À son retour, Lafala renoue avec Aslima malgré sa trahison. Il est désormais un riche mécène de la ville portuaire, mais sa liaison provoque des tensions entre Aslima et son souteneur, ainsi que de nouveaux démêlés avec les autorités. En quête de vengeance, la compagnie maritime s’allie à la police française pour faire emprisonner Lafala pour « trafic clandestin ». Libéré par la suite, Lafala devient cynique et décide de retourner dans son Afrique de l’Ouest natale. Bien qu’il invite d’abord Aslima à le rejoindre, il finit par la quitter. À la fin du roman, Aslima est tuée lors d’une rixe avec son souteneur jaloux : « Il lui tira les dernières balles, la maudissant et implorant l’enfer d’engloutir son âme. »
Thèmes
Passage Claude McKay sur le Vieux-Port de Marseille
Le roman explore le handicap, l’héritage de la diaspora noire et l’identité queer. Une grande partie du récit s’articule autour du handicap de Lafala et de la « victoire à la Pyrrhus » liée au procès : il retrouve une certaine intégrité grâce à la perte de ses membres, mais se demande si l’argent pourra jamais véritablement compenser son handicap. Par ailleurs, la déportation et les mauvais traitements infligés aux Noirs à travers l’Atlantique constituent un thème récurrent du roman, soulignant le spectre de la traite négrière dans la culture occidentale. Plusieurs personnages sont ouvertement queer, notamment Big Blonde, ce qui explique probablement pourquoi le texte a été jugé « trop transgressif » pour être publié dans les années 1930.

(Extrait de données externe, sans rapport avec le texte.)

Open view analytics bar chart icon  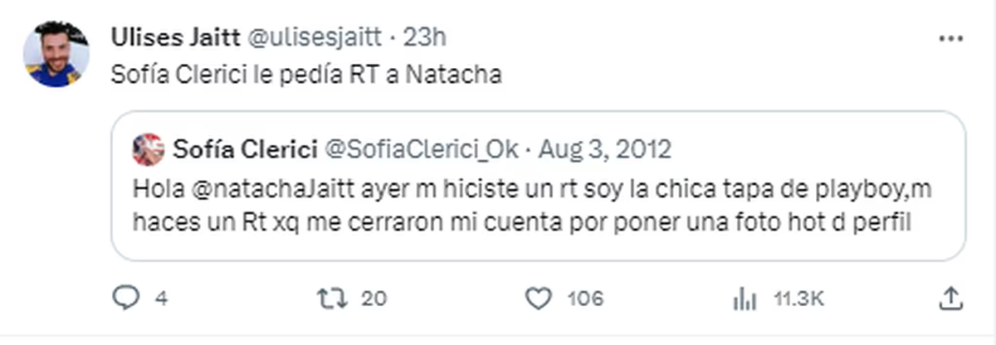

Le roman comporte également quelques sous-entendus antisémites, comme la représentation de l’avocat juif (un chasseur d’ambulances) : « Je ne suis pas là pour écouter vos leçons, Monsieur le Juif. Vous avez bien réussi à soutirer de l’argent à l’entreprise pour obtenir votre grosse part. »
Distinctions
Le livre a été qualifié de « meilleur nouveau roman » par Vulture en février 2020, nommé livre de la semaine par le New York Times et sélectionné par les éditeurs du NYT Book Review.